Part of the problem with The Bow is that it repeats to some extent the format of the some of the previous successful films, taking a story of child-teenage initiation and mixing it with traditional (Buddhist I believe, but I am not very knowledgeable) concepts. So for viewers of some of his previous films, there is a strong and possibly intentional feeling of ‘deja-vu’, enhanced by the fact that as the story here happens in an isolated environment surrounded by water. The Old Man (Seong Hwan-jeon) is growing for the last ten years a Young Girl (beautiful Han Yeo-reum). They never speak. The only contact of the girl with the outer world is when visitors come for recreational fishing aboard, visitors from the outer world that she may even not remember. Some of them would like to abuse her but she and her protector know how to defend themselves with the help of the only weapon at hand, a traditional bow. Some other may come with better intents, as the young man who falls for the girl and tries to save and take her back to the world. But this is what she wants? This is certainly not what the old man wants, he plans to marry her when she reaches the age of 17.

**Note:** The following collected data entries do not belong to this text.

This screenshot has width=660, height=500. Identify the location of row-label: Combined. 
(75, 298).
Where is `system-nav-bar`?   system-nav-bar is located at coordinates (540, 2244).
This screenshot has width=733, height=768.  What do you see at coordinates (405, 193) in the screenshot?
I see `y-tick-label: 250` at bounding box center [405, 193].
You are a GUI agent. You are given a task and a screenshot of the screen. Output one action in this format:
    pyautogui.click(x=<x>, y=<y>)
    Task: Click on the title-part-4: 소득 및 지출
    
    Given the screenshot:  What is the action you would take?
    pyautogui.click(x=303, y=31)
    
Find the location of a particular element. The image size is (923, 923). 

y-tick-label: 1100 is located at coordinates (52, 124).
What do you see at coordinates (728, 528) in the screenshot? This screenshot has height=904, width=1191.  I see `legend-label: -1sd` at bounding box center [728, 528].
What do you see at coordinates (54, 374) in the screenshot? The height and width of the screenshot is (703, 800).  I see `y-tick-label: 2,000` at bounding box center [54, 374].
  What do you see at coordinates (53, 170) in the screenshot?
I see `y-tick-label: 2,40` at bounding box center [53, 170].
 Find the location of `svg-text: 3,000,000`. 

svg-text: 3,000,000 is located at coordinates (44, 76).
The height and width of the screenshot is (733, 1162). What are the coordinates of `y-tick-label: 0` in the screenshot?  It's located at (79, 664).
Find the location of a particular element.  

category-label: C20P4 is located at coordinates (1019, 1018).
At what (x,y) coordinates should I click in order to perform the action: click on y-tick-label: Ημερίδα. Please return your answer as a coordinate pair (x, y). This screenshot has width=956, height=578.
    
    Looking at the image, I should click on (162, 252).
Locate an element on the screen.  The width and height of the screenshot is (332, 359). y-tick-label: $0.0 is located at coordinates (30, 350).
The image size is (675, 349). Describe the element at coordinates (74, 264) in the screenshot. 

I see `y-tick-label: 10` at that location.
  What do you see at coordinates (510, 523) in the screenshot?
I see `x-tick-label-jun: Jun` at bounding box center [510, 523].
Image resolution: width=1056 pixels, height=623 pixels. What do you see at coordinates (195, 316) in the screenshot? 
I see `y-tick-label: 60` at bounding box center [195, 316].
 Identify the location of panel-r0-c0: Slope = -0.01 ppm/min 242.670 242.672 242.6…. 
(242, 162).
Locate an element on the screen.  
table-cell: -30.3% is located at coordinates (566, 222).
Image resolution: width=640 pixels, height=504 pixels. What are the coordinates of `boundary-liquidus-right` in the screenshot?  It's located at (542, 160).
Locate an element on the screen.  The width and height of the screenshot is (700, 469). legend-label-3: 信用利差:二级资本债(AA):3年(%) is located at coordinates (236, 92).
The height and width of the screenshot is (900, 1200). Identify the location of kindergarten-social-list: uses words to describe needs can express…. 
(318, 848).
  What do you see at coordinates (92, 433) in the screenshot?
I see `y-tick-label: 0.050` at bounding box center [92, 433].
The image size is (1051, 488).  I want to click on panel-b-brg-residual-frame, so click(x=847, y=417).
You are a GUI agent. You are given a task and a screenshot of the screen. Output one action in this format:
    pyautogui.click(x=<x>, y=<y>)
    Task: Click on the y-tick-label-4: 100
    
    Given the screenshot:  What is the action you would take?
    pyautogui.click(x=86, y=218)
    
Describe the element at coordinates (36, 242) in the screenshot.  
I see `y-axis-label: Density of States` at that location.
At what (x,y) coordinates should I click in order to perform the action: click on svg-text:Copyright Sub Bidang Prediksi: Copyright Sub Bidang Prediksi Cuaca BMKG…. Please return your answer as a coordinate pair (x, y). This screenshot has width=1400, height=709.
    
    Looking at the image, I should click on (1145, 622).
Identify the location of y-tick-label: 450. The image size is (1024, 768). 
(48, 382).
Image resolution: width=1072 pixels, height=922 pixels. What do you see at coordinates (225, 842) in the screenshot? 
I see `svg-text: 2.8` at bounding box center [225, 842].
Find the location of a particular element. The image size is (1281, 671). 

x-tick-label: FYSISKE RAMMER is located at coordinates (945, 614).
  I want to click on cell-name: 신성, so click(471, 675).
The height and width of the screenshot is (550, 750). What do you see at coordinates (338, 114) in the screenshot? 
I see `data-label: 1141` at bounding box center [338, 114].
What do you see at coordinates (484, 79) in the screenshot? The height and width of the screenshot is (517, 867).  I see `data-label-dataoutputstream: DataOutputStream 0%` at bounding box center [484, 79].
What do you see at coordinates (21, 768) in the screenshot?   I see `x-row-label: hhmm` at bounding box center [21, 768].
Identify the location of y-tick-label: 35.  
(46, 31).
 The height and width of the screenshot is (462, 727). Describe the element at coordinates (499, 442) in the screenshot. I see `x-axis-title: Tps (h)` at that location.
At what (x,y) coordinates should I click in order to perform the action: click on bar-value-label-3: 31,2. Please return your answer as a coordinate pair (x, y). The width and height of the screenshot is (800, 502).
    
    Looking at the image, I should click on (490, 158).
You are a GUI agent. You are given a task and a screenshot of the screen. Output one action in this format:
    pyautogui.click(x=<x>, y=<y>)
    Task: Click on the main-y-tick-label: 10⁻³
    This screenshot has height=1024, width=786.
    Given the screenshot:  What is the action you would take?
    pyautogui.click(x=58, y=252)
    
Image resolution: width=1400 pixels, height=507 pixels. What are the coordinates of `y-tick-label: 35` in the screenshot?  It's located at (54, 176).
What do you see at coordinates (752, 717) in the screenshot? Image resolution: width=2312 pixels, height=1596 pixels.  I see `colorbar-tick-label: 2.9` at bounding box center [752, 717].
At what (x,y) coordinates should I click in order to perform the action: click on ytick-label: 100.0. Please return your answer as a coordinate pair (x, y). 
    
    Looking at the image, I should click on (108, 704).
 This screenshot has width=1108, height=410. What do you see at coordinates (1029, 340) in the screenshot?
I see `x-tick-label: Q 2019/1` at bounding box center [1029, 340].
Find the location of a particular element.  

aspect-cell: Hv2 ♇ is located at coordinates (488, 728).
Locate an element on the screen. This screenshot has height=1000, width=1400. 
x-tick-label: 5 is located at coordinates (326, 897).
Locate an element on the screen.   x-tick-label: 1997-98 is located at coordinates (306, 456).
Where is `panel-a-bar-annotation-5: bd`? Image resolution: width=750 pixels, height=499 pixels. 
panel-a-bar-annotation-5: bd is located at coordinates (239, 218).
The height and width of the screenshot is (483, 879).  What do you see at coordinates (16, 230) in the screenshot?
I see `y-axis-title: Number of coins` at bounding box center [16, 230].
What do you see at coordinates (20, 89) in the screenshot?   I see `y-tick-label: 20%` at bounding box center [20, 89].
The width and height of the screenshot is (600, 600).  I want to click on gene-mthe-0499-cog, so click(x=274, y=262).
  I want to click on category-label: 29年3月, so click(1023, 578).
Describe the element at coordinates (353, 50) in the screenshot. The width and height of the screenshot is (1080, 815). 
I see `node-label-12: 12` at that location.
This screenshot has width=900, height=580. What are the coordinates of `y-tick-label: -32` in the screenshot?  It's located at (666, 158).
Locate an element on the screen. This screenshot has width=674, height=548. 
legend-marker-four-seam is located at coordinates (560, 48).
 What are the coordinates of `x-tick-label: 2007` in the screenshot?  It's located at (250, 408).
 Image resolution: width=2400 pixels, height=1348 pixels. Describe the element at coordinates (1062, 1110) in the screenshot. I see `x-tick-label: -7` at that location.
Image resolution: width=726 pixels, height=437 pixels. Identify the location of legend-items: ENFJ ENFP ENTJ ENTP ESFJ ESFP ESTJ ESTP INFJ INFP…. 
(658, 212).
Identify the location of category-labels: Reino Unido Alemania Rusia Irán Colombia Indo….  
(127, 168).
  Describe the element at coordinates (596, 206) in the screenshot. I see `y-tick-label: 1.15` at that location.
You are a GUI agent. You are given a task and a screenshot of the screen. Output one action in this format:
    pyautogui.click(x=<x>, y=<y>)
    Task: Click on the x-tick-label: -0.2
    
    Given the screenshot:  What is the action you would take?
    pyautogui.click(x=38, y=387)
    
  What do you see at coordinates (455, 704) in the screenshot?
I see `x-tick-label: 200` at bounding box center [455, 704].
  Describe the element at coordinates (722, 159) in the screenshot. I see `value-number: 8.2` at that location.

There is a lot to think about and discuss around this story. Tradition faces modernity, is necessarily one better than the other? Does the girl really want to be saved? The old man may have saved an abandoned six years girl and grew her, but is he entitled to marry her and continue to control her life, to keep her isolated from the world? And is that world better than the smaller and innocent universe they were living in? His keeping the girl isolated may be judged by the world outside as kidnapping and abuse, is this the case? None of these questions have an unambiguous answer and this is not a problem, quite the contrary. Neither is acting (wonderful!) or the cinematography as good as you can expect in a film by Kim Ki-duk. The problem I have is with the final which I will not tell too many details about in order to avoid spoiling the pleasure of the viewing. There is a very strong metaphor here involving of course the bow, which produced me a shock and caused me an ambiguous feeling, not because of the visuals (I am used to much harsher things) but because of its moral meanings and the way it is directed and acted. For once I would have preferred a different way of ending. Kim Ki-duk decided differently.